For most of my adult life, I’ve had this habit of rarely leaving the house without makeup or at least tinted moisturizer on. The only real exception was the gym — and that was actually uncomfortable but I did it anyway.

Showing my actual face to the world has always felt vulnerable to me. I really never wore a lot of makeup — just enough to smooth out the imperfections. Because, you know, imperfection is uncomfortable and putting it out there is scary.

Perhaps, on some level, I believed that if I could control the visual of what others saw when they looked at me, I could control what they thought about me. As a result, I’ve always had a very close and complicated relationship with cover-up.

The funny thing is that I don’t really remember there being much pomp and circumstance around ending it though. I just remember standing in front of the mirror one day and deciding that I was done.

I’d grown tired of the effort it took to project perfection. I got tired of trying to control other peoples’ perceptions of me. I got tired of feeling like I was a fake. I got tired of feeling like the real me wasn’t good enough. I just wanted to be me without cover-up or embellishment. I got to a point where I’d rather be authentic than pretty. So I did what I had to do … I washed my face.

At first, leaving the house with completely bare and exposed skin was incredibly uncomfortable. But as I began to have faith in my own natural beauty, it was absolutely liberating. I no longer looked at my face in the morning and tried to figure out how to fix it or hide it.

My face is my face. Some days it’s clear and bright and some days it’s dull and cranky. But at the end of the day, it’s my face. I realized that if I wanted to be seen for exactly who I am and be accepted that way, I had to start with myself and believe that what I had was worthy of being seen. I needed to declare my enoughness.

What began as a small act of defiance, ended up being so much more. Obviously, I saved a small fortune in Sephora orders, I’m out the door a lot faster in the morning and I can be ready to go out at a moment’s notice (which my husband loves).

But I really didn’t expect that it would cause me to take better care of my face. I also didn’t expect to pay more attention to how insufficient hydration, stress and different foods affect my skin. And I really could not have anticipated that I would get carded MORE.

Months have passed now and I no longer have any desire to pick the stuff up. I’m learning to trust that my own inner vibrance and beauty will shine through no matter how “flawed” I may feel. And it didn’t stop there — I’m slowly letting go of the illusion of perfection in many other areas of my life.

That’s the thing about mindfulness. When we’re really paying attention, we begin to see all the little ways that we undermine yourself. Without even know it and certainly without intending to, I was diminishing my own natural beauty.

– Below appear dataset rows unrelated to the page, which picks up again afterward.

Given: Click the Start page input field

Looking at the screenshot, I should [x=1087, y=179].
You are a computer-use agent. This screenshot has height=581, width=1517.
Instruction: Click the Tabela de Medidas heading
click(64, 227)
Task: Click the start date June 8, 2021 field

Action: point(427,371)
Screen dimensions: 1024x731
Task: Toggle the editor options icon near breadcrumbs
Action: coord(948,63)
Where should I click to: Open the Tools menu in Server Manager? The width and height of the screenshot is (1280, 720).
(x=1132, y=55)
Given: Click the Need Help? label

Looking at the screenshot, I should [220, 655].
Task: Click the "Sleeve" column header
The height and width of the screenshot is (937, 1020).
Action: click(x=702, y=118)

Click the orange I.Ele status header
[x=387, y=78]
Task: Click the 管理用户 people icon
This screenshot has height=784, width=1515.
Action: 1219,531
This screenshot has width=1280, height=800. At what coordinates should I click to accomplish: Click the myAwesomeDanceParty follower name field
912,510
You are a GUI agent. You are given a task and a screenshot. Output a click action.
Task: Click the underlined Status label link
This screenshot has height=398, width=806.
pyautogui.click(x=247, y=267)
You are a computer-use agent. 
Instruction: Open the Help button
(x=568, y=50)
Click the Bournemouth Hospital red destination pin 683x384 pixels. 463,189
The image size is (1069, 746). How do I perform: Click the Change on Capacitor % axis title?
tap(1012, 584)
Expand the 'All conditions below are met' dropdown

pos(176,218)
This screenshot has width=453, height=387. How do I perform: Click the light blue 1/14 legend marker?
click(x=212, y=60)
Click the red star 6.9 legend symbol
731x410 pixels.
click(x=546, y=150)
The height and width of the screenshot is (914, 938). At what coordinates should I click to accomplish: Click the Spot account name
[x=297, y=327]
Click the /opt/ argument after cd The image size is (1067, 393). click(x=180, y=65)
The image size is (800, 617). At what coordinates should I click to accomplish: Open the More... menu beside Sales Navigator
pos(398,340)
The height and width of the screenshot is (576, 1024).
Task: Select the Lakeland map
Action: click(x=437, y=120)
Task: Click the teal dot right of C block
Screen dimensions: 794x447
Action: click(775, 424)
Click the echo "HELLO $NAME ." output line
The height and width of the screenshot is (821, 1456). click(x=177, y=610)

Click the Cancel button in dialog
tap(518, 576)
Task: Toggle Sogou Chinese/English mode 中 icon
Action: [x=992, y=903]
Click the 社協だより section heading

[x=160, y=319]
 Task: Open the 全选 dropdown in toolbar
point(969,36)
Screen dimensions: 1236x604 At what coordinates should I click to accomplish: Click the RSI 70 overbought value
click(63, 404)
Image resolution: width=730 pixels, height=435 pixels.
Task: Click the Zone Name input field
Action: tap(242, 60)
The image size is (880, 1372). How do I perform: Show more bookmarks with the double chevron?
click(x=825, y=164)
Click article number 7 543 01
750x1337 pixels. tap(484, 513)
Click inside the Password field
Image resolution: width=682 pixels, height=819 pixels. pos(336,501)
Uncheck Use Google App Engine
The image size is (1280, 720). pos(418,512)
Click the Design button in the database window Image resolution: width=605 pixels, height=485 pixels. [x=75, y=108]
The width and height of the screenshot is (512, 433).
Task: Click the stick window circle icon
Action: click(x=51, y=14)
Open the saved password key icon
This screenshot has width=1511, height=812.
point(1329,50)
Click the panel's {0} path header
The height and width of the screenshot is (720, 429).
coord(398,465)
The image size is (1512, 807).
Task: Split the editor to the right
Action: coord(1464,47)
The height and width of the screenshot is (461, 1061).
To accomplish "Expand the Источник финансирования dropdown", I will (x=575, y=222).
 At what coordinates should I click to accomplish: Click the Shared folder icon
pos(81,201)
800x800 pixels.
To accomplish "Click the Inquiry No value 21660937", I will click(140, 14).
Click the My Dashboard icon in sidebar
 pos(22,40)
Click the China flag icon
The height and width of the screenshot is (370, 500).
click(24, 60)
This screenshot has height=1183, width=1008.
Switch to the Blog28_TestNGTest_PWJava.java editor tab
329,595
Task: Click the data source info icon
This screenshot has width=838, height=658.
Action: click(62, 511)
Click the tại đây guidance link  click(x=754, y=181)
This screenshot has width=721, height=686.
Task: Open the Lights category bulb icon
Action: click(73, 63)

Is the decision to come clean for everybody? Nope. Many women love makeup and use it as a form of creative self-expression and love how it looks. If that’s you, rock on with yo bad self! But if you use makeup as a way to hide the real you, maybe consider it.

Ask yourself this: Is makeup empowering you or does it take your power away? It’s all about doing what makes you comfortable in the skin you were born with. And that looks different on different women. Either way, I support you.

To be beautiful, we don’t have to do anything. We don’t need a little concealer here, a little bronzer there. And if the dialogue (consciously or unconsciously) inside your head is telling you otherwise, I challenge you to take a closer look at that.

In the end, I realized that it had less to do with what others thought of me than what I thought of myself. Trying to control how others saw me was only a symptom of an underlying problem — I didn’t think I was good enough.

As long as you don’t feel good enough, you’ll always feel judged — no matter what crutch or concealer you try to use.